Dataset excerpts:

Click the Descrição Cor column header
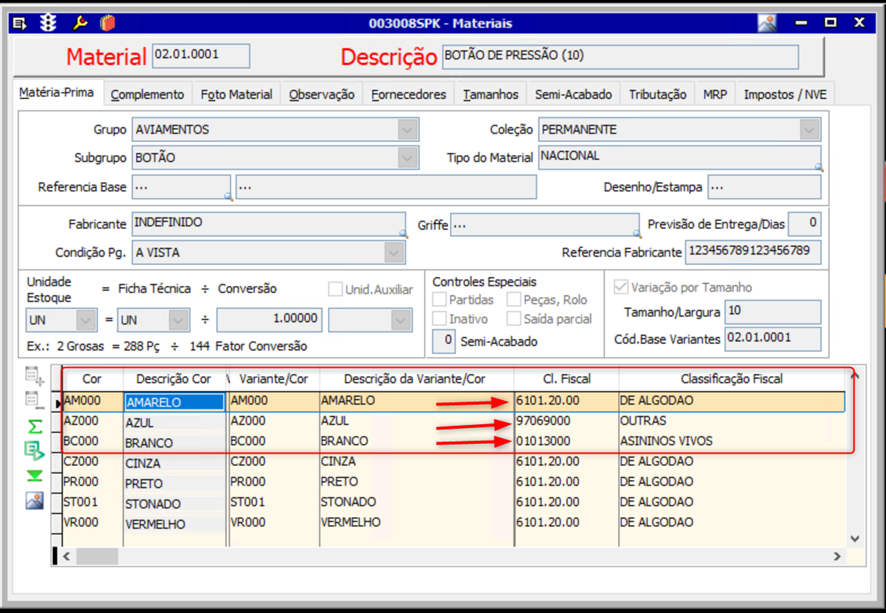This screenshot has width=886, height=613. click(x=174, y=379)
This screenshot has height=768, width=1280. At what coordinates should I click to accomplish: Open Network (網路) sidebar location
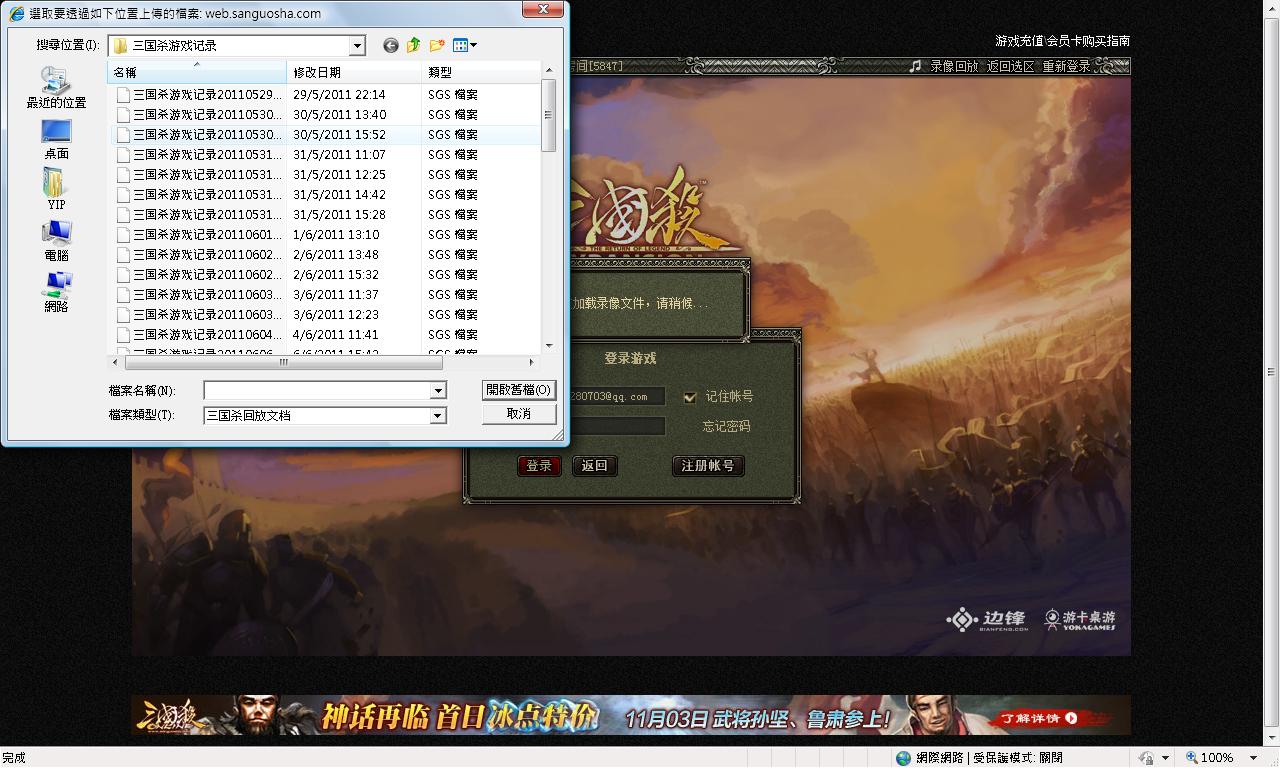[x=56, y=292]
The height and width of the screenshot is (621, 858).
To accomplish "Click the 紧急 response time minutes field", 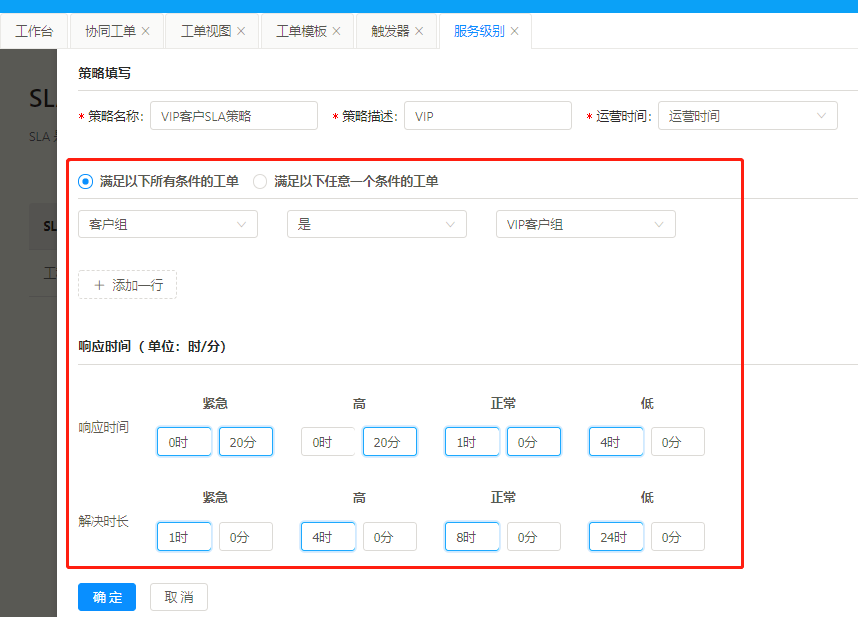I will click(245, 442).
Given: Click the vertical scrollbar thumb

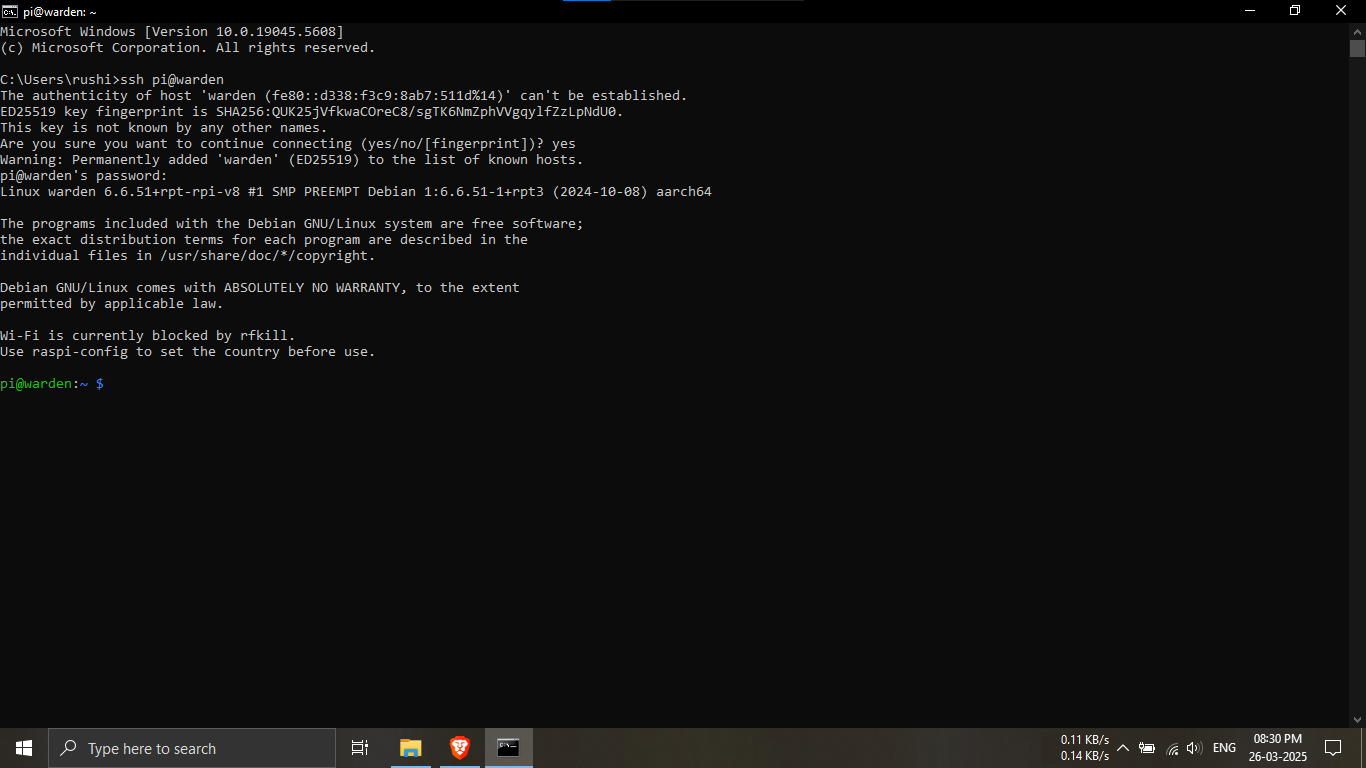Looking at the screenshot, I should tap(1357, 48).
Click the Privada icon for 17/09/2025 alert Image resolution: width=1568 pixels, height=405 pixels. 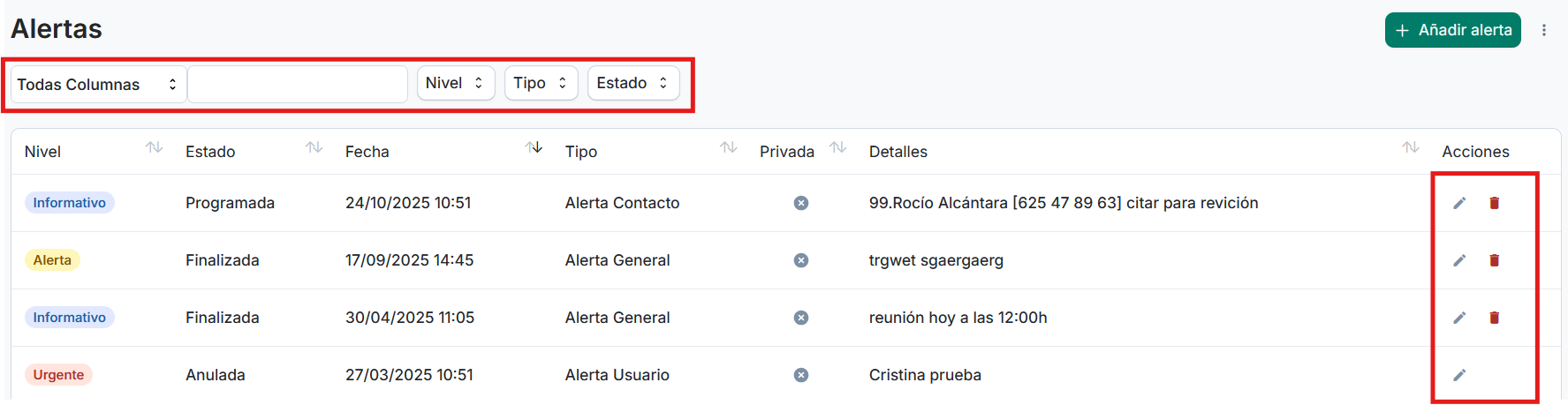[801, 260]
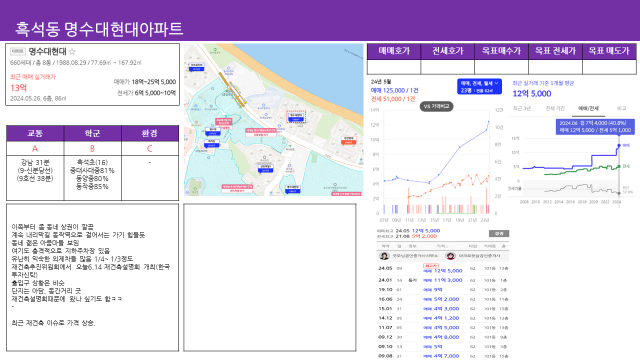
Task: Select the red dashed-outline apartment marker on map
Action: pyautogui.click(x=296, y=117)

==

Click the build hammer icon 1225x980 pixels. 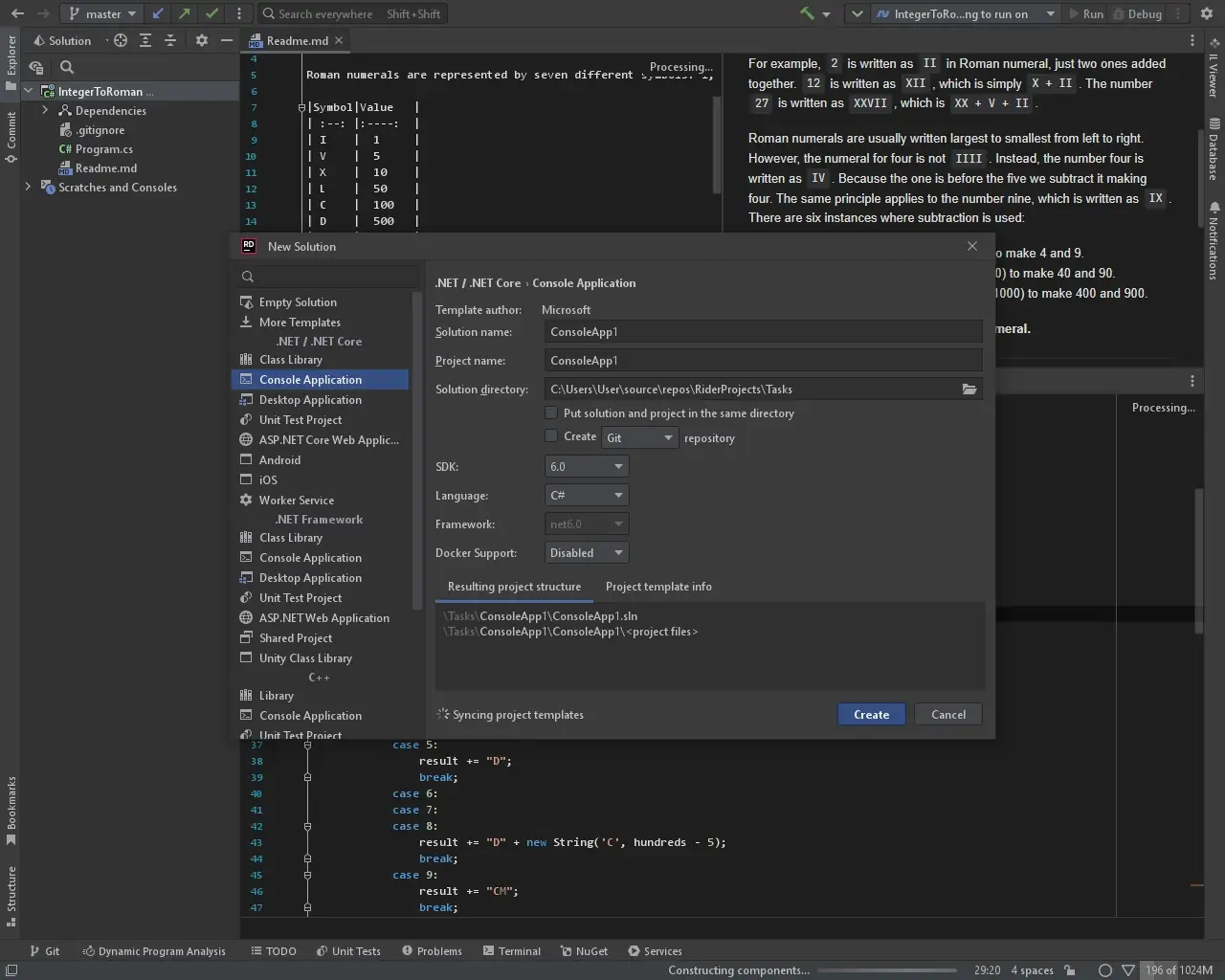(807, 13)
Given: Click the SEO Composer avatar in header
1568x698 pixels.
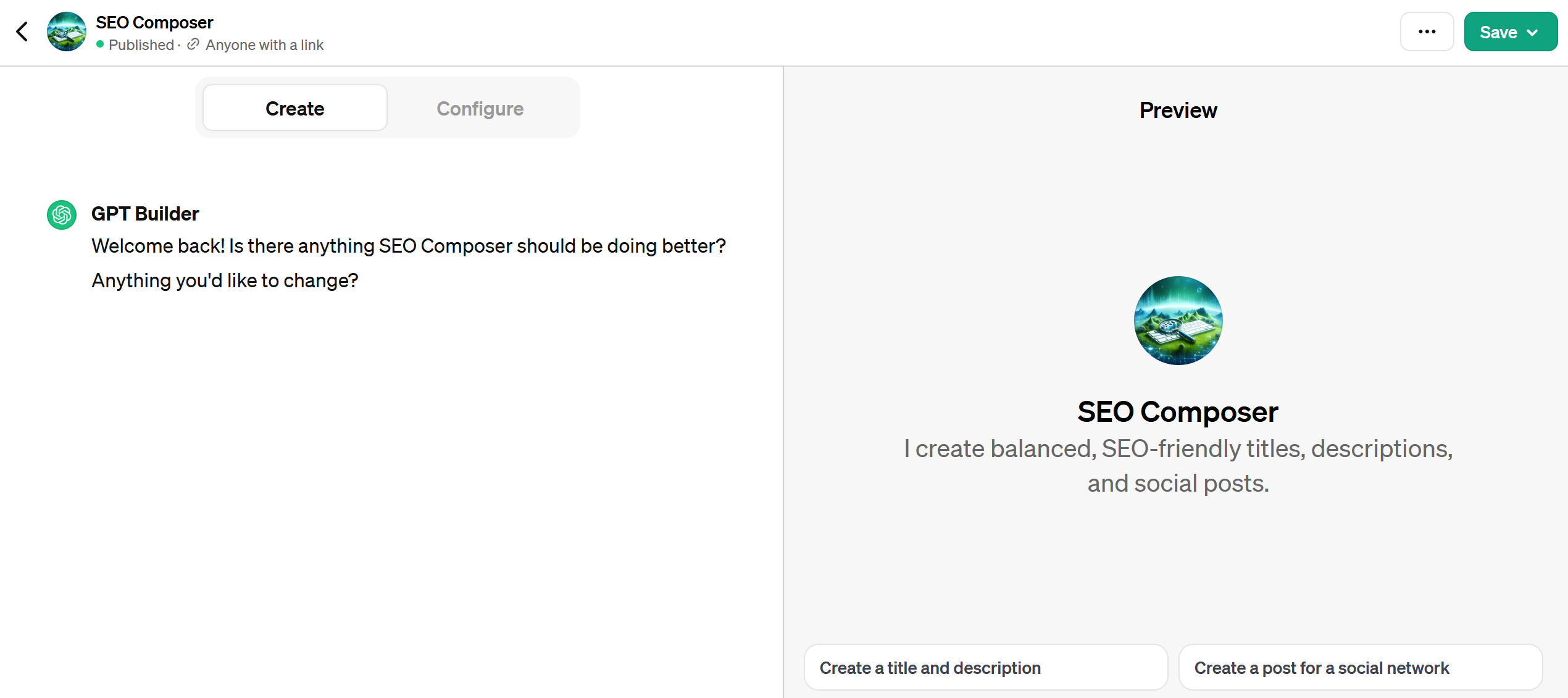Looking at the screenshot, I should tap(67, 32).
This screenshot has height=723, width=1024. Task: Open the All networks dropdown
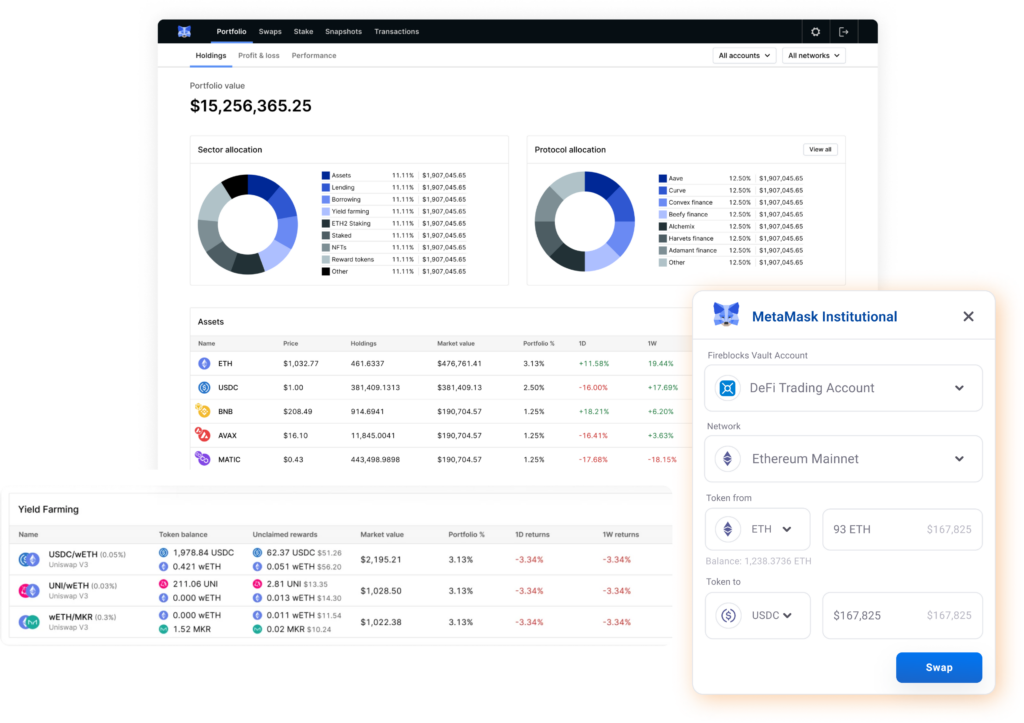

▶ [Task instructions]: Leave out the images and write out the lines above exactly, from the one with "Given: Click the SEO" up to and including the one with "This screenshot has height=723, width=1024.".

▶ [Response below]:
Given: Click the SEO Composer avatar in header
1568x698 pixels.
Looking at the screenshot, I should tap(67, 32).
This screenshot has height=723, width=1024. Task: Open the All networks dropdown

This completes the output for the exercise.